On Saturday, 29 January 2022 at 12:23:28 UTC, Siarhei Siamashka wrote:

Yes, the focus on memory safety is too narrow and can be counter productive.

It is a concern, but the driving force for switching from unsigned int to signed int appears to be more about enabling optimization. At least that is my impression.

Another issue is that having multiple integer types can lead to multiple instances of templates, which is kinda pointless.

Yes, sizeof returns size_t which is unsigned. I think that has more to do with history than practical programming. But there is no reason for modern containers to return unsigned (or rather modular ints). Well, other than being consistent with STL, but not sure why that would be important.

How many programs rely on signed wrap-over? Probably none. You could just make a breaking change and provide a compiler flag for getting the old behaviour? Then another compiler flag for trapping on overflow.

But you can control most of those by hints in the source-code or compilation flags.

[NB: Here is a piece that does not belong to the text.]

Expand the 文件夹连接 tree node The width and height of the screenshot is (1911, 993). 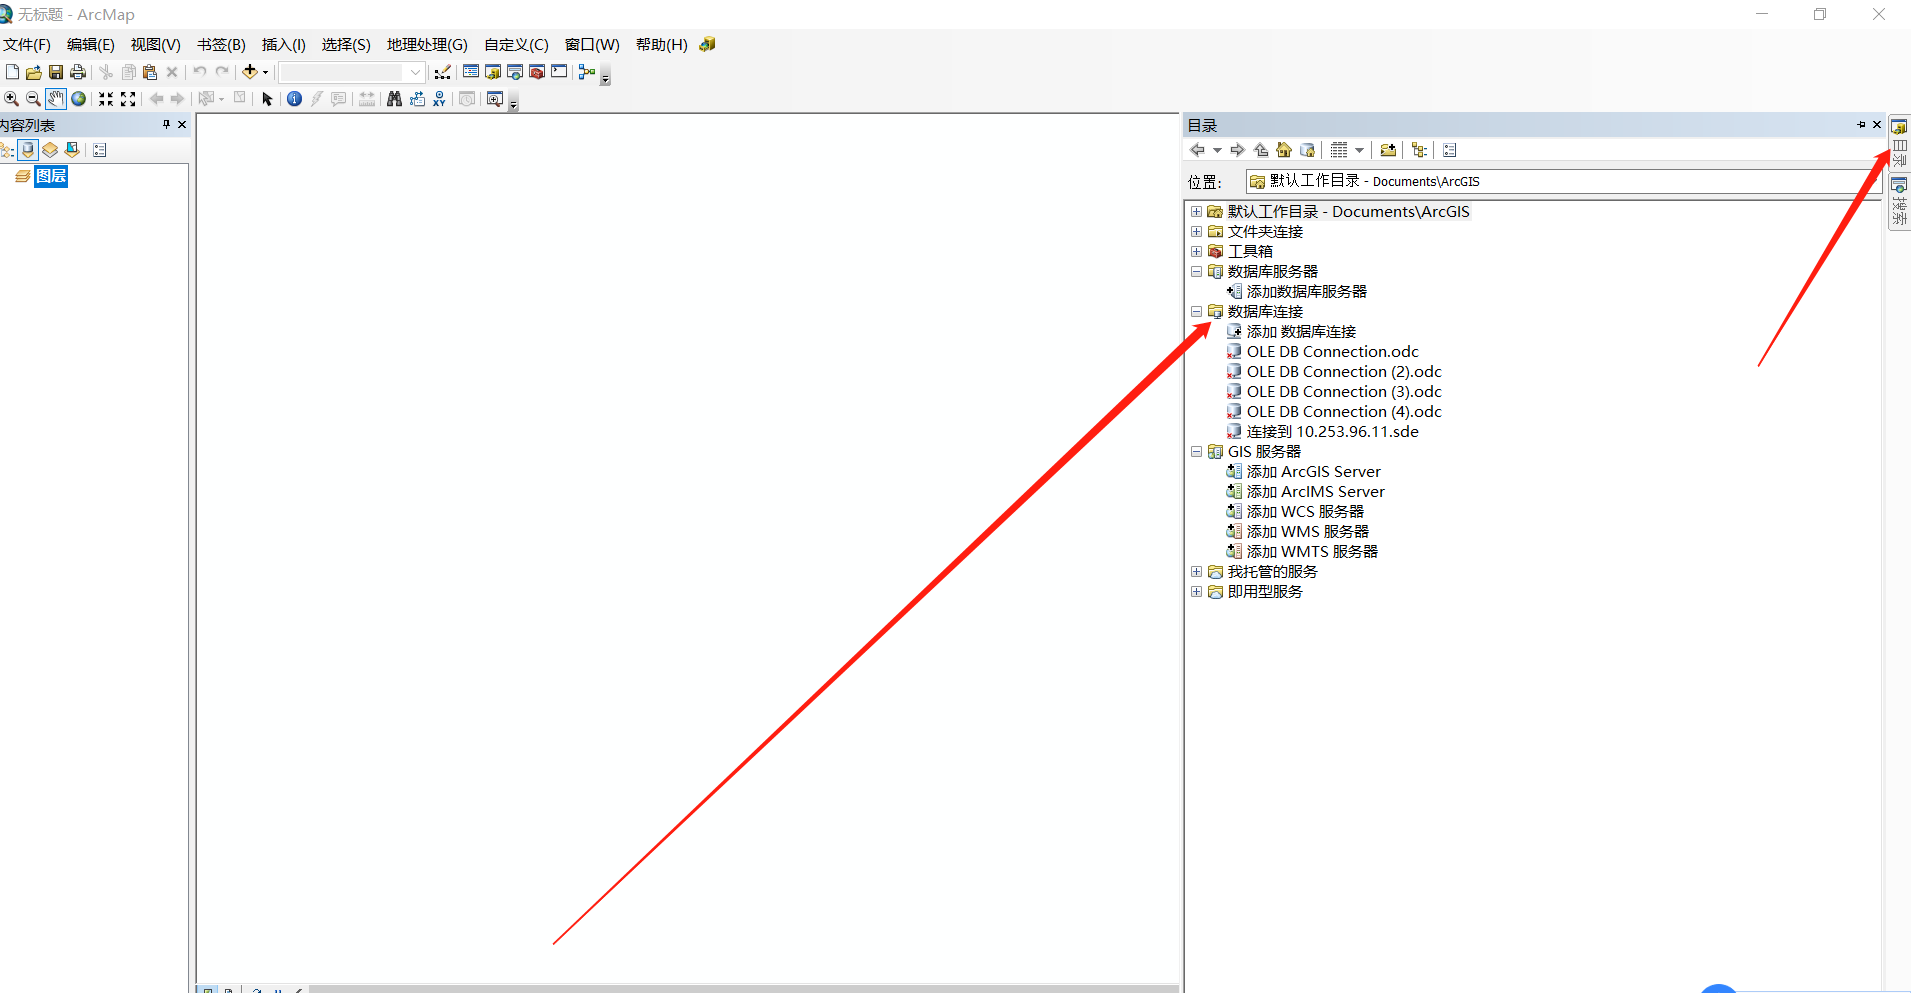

There is a big difference between optimizations that lead to faster code (or at least code with consistent performance) and code gen that leads to uneven performance. Sometimes hardware is bad at consistent performance too, like computations with float values near zero (denormal numbers), and that is very unpopular among realtime/audio-programmers. You don't want the compiler to add more such issues.

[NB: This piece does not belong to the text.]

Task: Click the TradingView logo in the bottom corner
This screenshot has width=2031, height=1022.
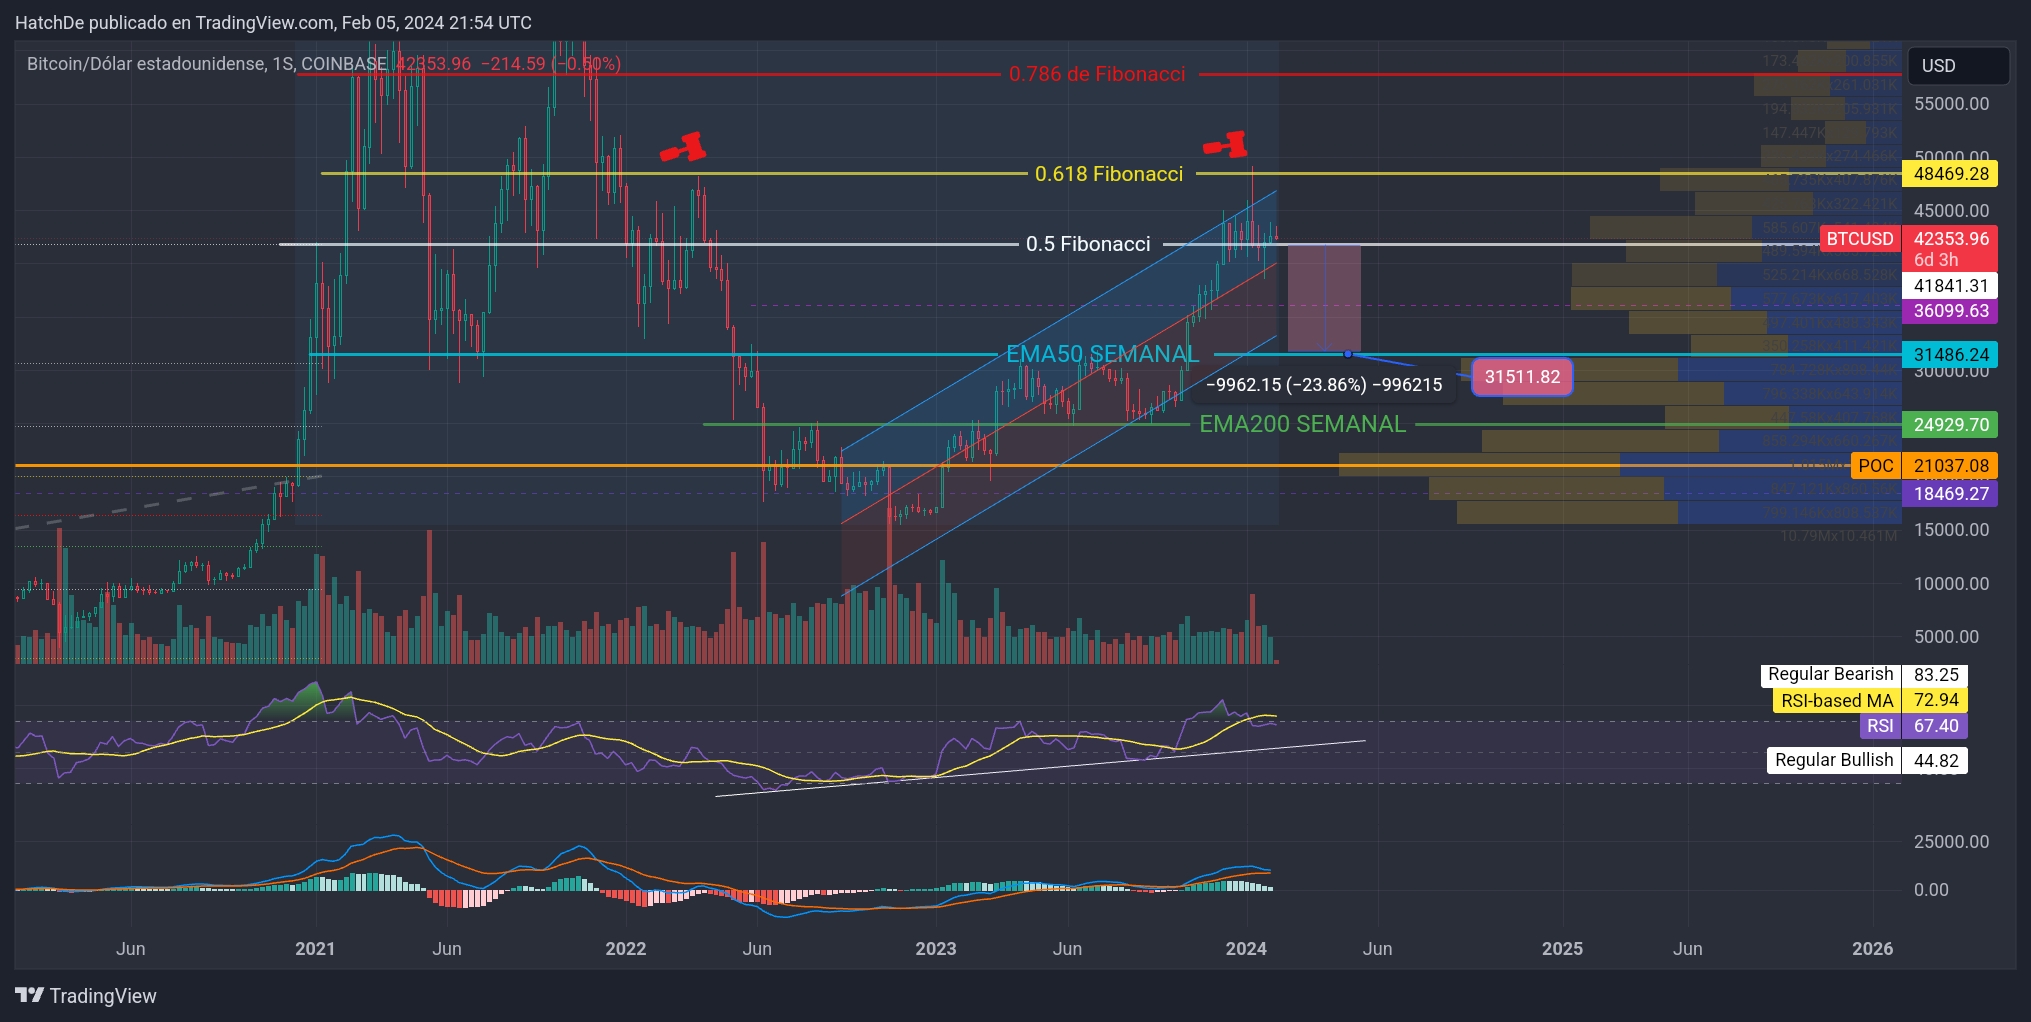Action: point(85,996)
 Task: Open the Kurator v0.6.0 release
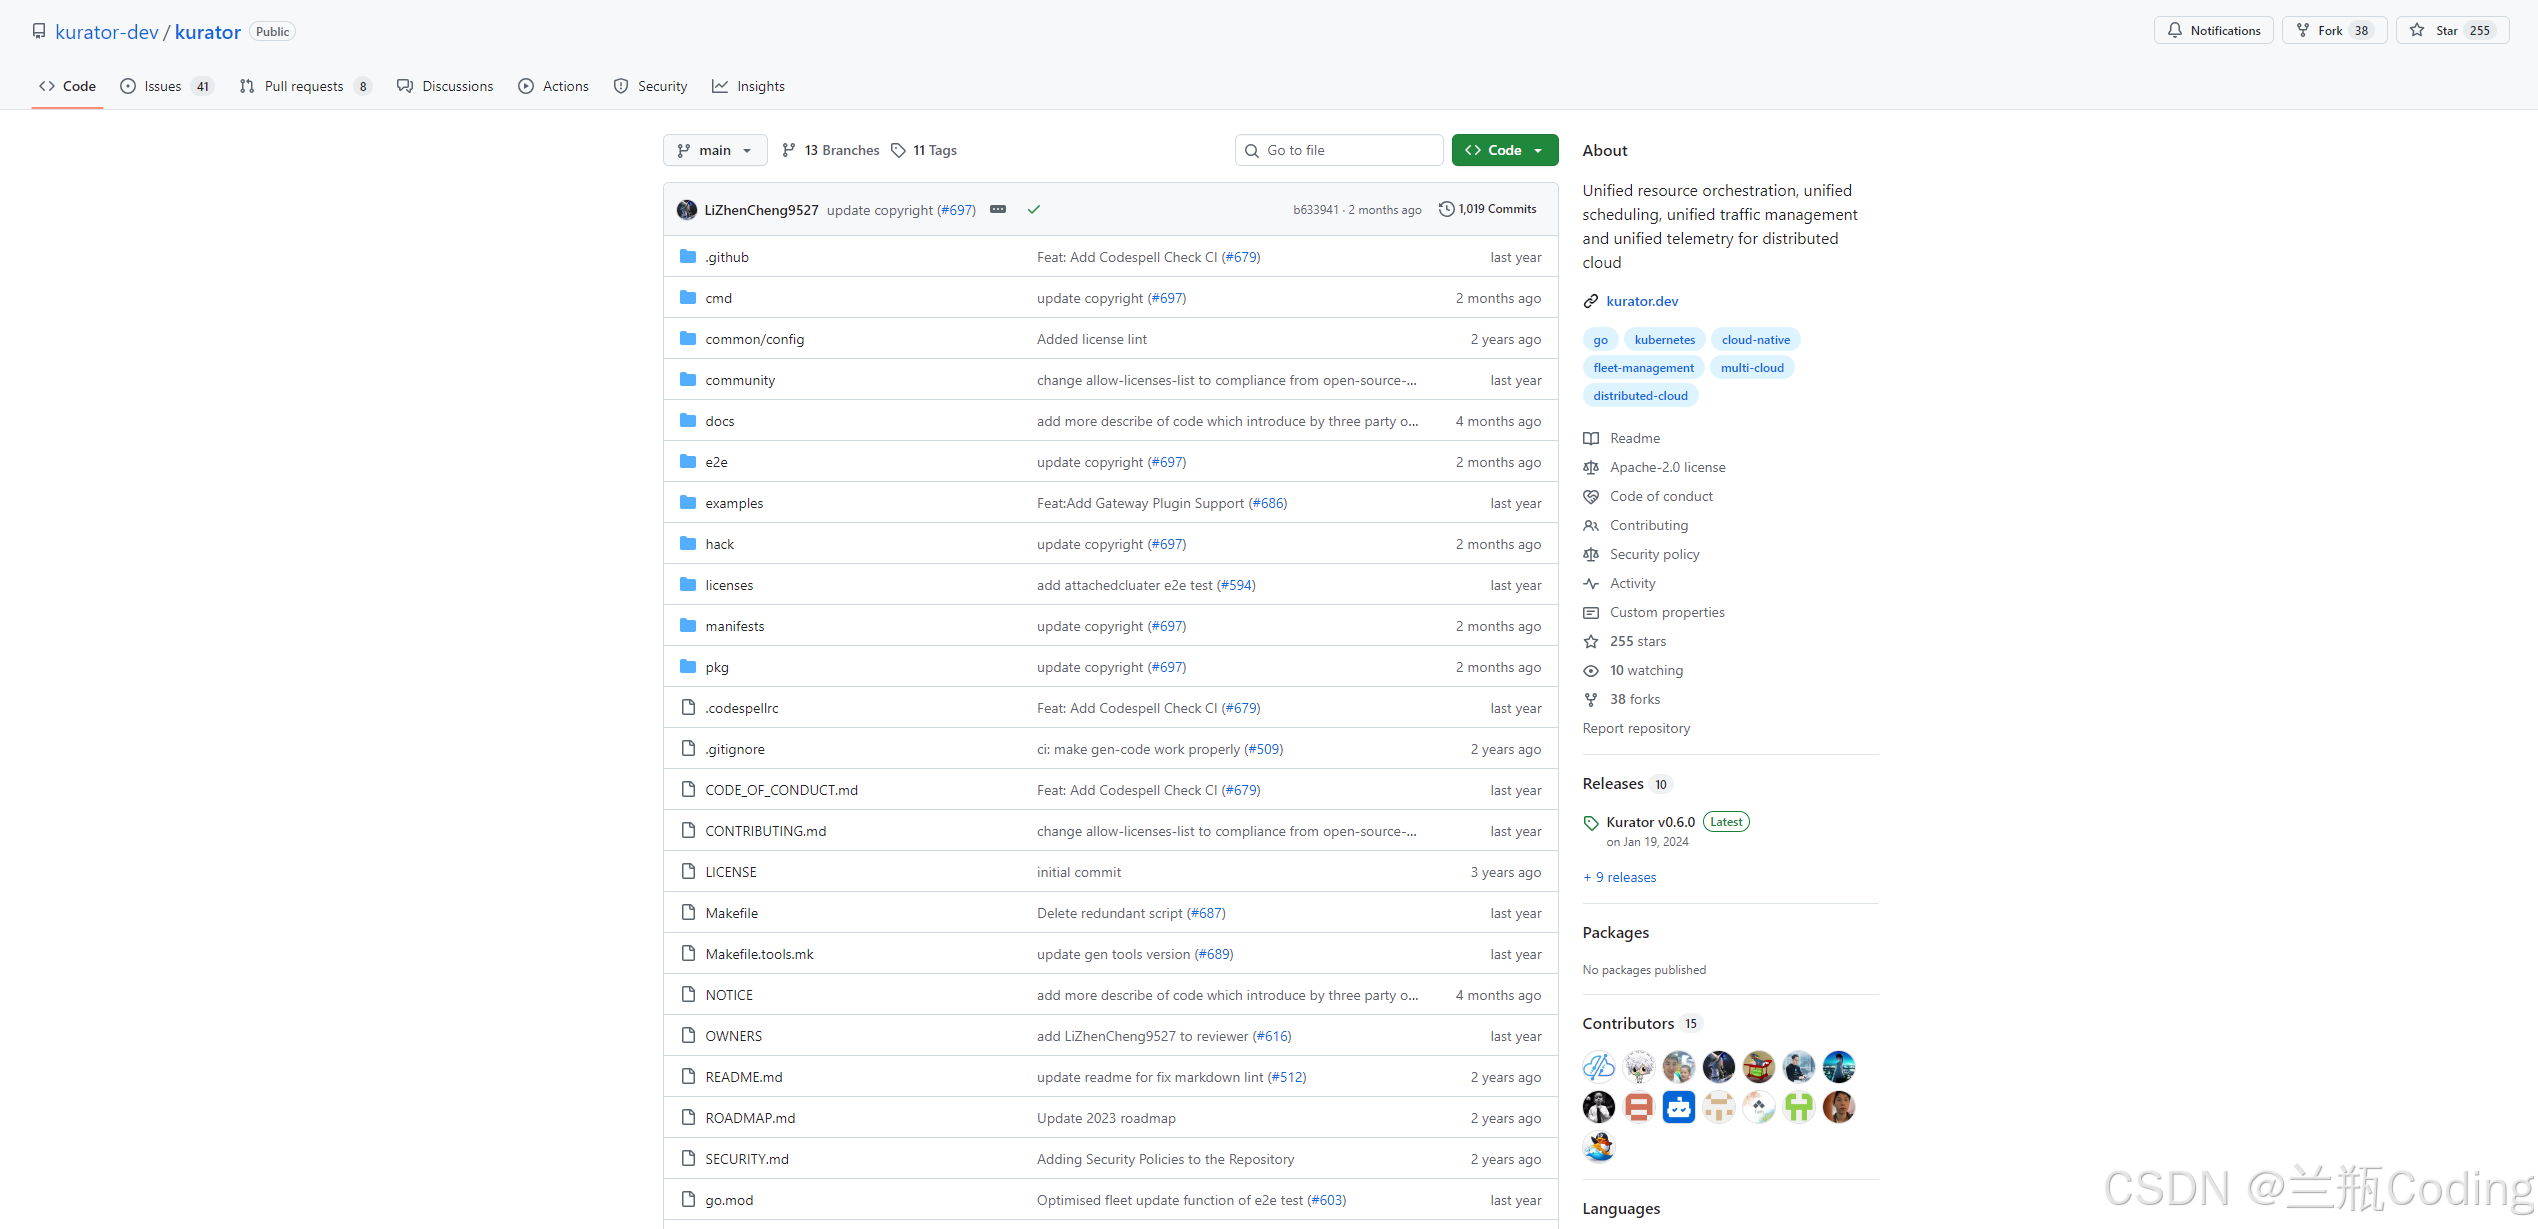click(x=1650, y=822)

Yes, but trapping overflows have always existed in languages geared towards higher level programming. C and its descendants are the outliers.

It is true though that processor speed and branch-prediction has made it more attractive also for those that aim at lower level programming.

The best solution for a modern language is probably to:

1. Improve the type system so that the compiler more often can prove that overflow never can happen for an expression. This can also lead to better optimizations.

2. Make signed overflow checks the default, but provide an inline annotation to disable it.

I think in general that optimizing all code paths for performance is kinda pointless. Usually critical performance is limited to a smaller set of functions.

On Friday, 28 January 2022 at 18:39:54 UTC, deadalnix wrote:

I wholeheartedly agree with the latter notion. The dreaded signed-to-unsigned conversion has definitely bitten me more than once in D. And not only conversion. Writing something innocent like auto var = arr.length, because auto types are generally more geared towards later code changes. Then doing arithmetic with var... one subtraction, and boom! getting the overflow all of a sudden.

At least in 64-bit programs, I don't really see the benefit of the sizes being unsigned anymore. Even C++ has cont.ssize() now for signed size.

Ivan Kazmenko.

On Saturday, 29 January 2022 at 12:23:28 UTC, Siarhei Siamashka wrote:

I doubt that. There are many things in the design of D and Phobos that prevent bugs that aren't related to memory safety, sometimes even at the expense of efficiency. E.g. initializing integers by default is not necessary for @safe, even though in certain unoptimizable cases initialization is unnecessary and slower. Override the default when necessary. As with bound checks by default, this is the best design.

On Monday, 31 January 2022 at 05:06:00 UTC, Elronnd wrote:

In high level template code you get conditionals that always are false, if you dont remove those then the code size will increase. A good optimizer encourage you to write more high level code.

On Monday, 31 January 2022 at 07:33:00 UTC, Elronnd wrote:

Not if you work around it, but ask yourself: is it a good idea to design your language in such a way that the compiler is unable to remove this:

if (x < x + 1) { … }

Probably not.

On Sunday, 30 January 2022 at 17:22:18 UTC, Ivan Kazmenko wrote:

In C++20 they have provided a function std::ssize(container) that will return a signed integer type. That way you can write templates that assume regular arithmetics and that also will work with old containers. Of course, C++ is a language where you need to learn idioms to program well… which makes it a challenging language to pick up. Smaller languages would be better off with breaking changes I think.

(I don't think they have changed the existing containers?)